* _TRECHO DA PÁGINA_:
###
Sunday, 22 de December de 2024 ISSN 1519-7670 - Ano 24 - nº 1319

Imprensa europeia não destaca o avanço da direita na Hungria

Ela já pediu desculpas duas vezes. Por duas vezes foi desacreditada. No dia 12 deste mês o ‘Estadão’ publicou a segunda explicação e as novas desculpas da ex-câmera da TV húngara que agrediu crianças durante um tumulto envolvendo refugiados do Oriente Médio em Röszke, perto da fronteira com a Sérvia no início do mês de setembro. O comportamento da ex-profissional Petra Lázló, 40 anos, demitida de forma sumária da H1TV (a pequena rede de TV para qual trabalhava), chamou atenção para o problema da rejeição aos expatriados em algumas partes da Europa do Leste.

A Hungria, com seus partidos Fidesz (direita), e Jobbik (extrema direita), vem enganando o resto da Europa e nunca aderiu de verdade a “Carta de diretos fundamentais da União Européia”, como prometeu ao ingressar na zona do Euro em 2004. Em 2013, a BBC (11/3) soou o alarme sobre perigosas mudanças de rumo na política húngara. O partido no poder (Fidesz – “União Cívica Húngara”) anunciou medidas que o afastavam da democracia e imobilizavam o Judiciário húngaro. Poucos comentaram o assunto. E ninguém fez nada par deter os desvios anunciados da democracia representativa na Hungria.
###
* _INFORMAÇÕES FORNECIDAS_:
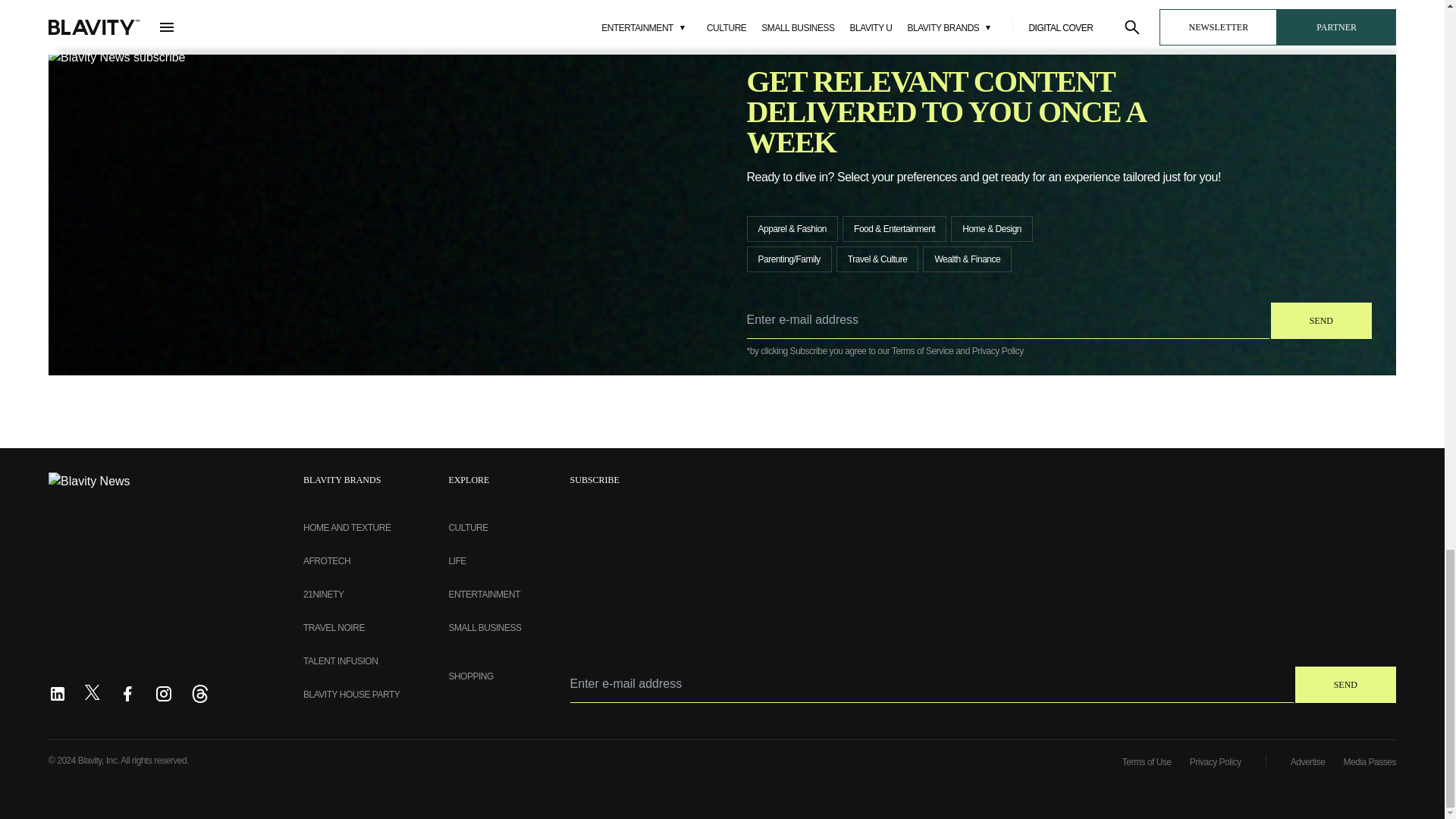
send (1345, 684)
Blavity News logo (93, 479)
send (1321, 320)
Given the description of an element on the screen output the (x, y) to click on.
###
* _INSTRUÇÃO_:
Segundo o trecho da página, de qual rede de TV Petra Lázló foi demitida?

* _TAREFA CONCLUÍDA_:
Da H1TV.